Back to the sideways issue, why is there sideways in this area? The reason is that when a pullback occurs (created by institutional traders taking profits), retail traders still believe that the market is only pulling back and take advantage of the opportunity to enter SELL orders and push the price down. Thanks to those SELL orders, the big trader has another chance to close his remaining SELL orders. And so the market wobbled there.

Three times like that (as shown in the picture above), retail traders no longer see any downward force, part of them will get bored and close their current order, the rest will not enter any more sell orders.

In the end, small is still the loser.

Another trap


The price is in an uptrend right now. The price goes up and forms a first pullback.

For now, retail traders believe this pullback is a reversal signal and not a pullback (perhaps because the lesson is still there).

Another reason is that this pullback is moving quite deep and long compared to the current uptrend (current uptrend is quite short), so traders have reason to suspect this is not a pullback, and lead to trend sentiment. will reverse. They place a SELL order. Bank traders took advantage of that opportunity and they placed a reciprocal BUY order and pushed the price above the resistance.

When the price has risen too high, now everyone thinks it will be appropriate to place a BUY order to follow the trend, then the big traders they continue to take advantage of that Buy force to lock in their Buy orders. As a result, prices fell.

Retail traders who saw the price drop quickly closed their Buy orders and made the price fall even more. When the SELL order reached the maximum, the price bounced up forming a Pullback.

And the buying and selling cycle between large traders and small traders continues. Small traders are constantly being psychologically exploited, large traders are waiting for the right opportunity to collect and discharge goods in a reasonable way.

Those behaviors created pullbacks, sideways and price trend reversals.

So what is the difference between Pullback and Sideways?
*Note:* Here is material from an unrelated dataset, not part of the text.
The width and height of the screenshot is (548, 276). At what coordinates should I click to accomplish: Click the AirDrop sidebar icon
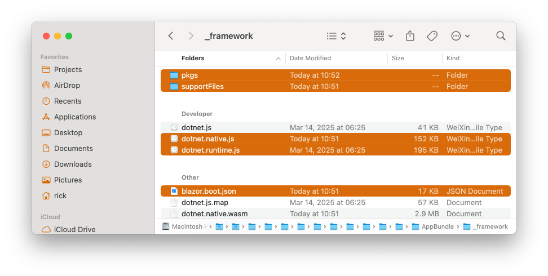point(46,86)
Pullbacks and Sideways are two tools that Bigboys use to give retail traders an expectation that the price will still follow the old trend and take advantage of that to take profits.

Only one fundamental difference, is a pullback forming, if it is wide enough it will fool ALL retail traders into thinking the price has reversed and they will help the Bigboys push the price in the new trend.

Sideways can't do that. The reason is that when the market is sideways, traders will place both Buy and Sell pending orders at the two tops and bottoms of the sideways zone as a safety measure. Therefore, tricking the small side by side is extremely difficult.

As you know, institutional traders often have to match a huge volume of orders. To do so, the market had to be extremely liquid. In other words, when they want to BUY they have to create a market push trap that provides them with a huge number of SELL orders to execute their BUY order (the pullback in the example above).

Above is the whole essence of pullback, sideways formations as well as price reversals around retail psychology and the action of the big boys.